## start Passage provided

2. A relay as defined in claim 1; said bonding means comprising an
adhesive coating applied directly to said terminals and
housing.
3. A relay as defined in claim 1; said bonding means comprising an
epoxy resin applied directly to the terminals and housing.
4. A relay as defined in claim 1; means pivotally mounting said
contact arm on said another of said terminals.
5. A relay as defined in claim 1; said another of said terminals
being an integral member, and means pivotally mounting said contact
arm on said another of said terminals.
6. A relay as defined in claim 1; said bonding means comprising an
adhesive coating applied directly to said terminals and housing,
said another of said terminals being an integral member, and means
pivotally mounting said contact arm on said another of said
terminals.
7. A relay as defined in claim 1; said bonding means comprising an
epoxy resin applied directly to said terminals and housing, said
another of said terminals being an integral member, and means
pivotally mounting said contact arm on said another of said
terminals.
8. A relay as defined in claim 1; said housing including an
outwardly extending hollow boss into which an outer portion of one
of said terminals projects, a conductor extending into said boss
and connected to said outer portion, and insulation in said boss
surrounding said outer portion and conductor.
9. A relay as defined in claim 1; said housing including an
outwardly extending hollow boss into which an outer portion of one
of said terminals projects, a conductor extending into said boss
and connected to said outer portion, and insulation in said boss
surrounding said outer portion and conductor and frictionally
engaging and secured against the inner wall of said boss.

## end Passage provided

--- Problem statement ---
Answer these questions from the relay claims.
(a) In claim 3, what does the bonding means comprise?
(b) In claim 8, what does the housing include?
(c) In claim 9, what is the insulation frictionally engaging and secured against?
The lines below are not needed.

## start Available data

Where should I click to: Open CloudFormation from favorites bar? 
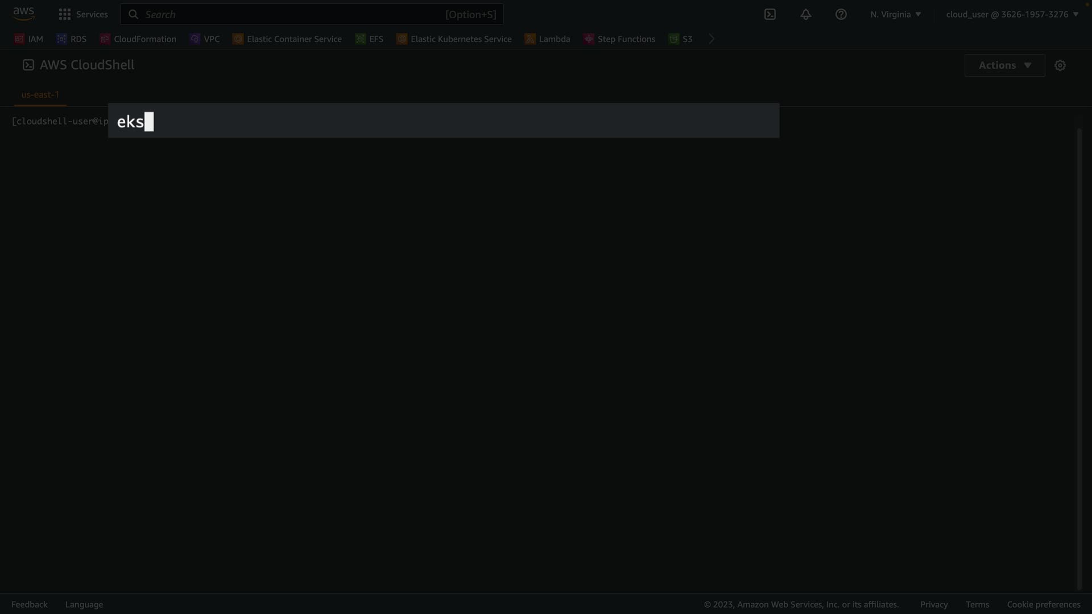coord(138,39)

## end Available data

--- Exercise solution ---
(a) An epoxy resin applied directly to the terminals and housing.
(b) An outwardly extending hollow boss into which an outer portion of one of the terminals projects.
(c) The inner wall of the boss.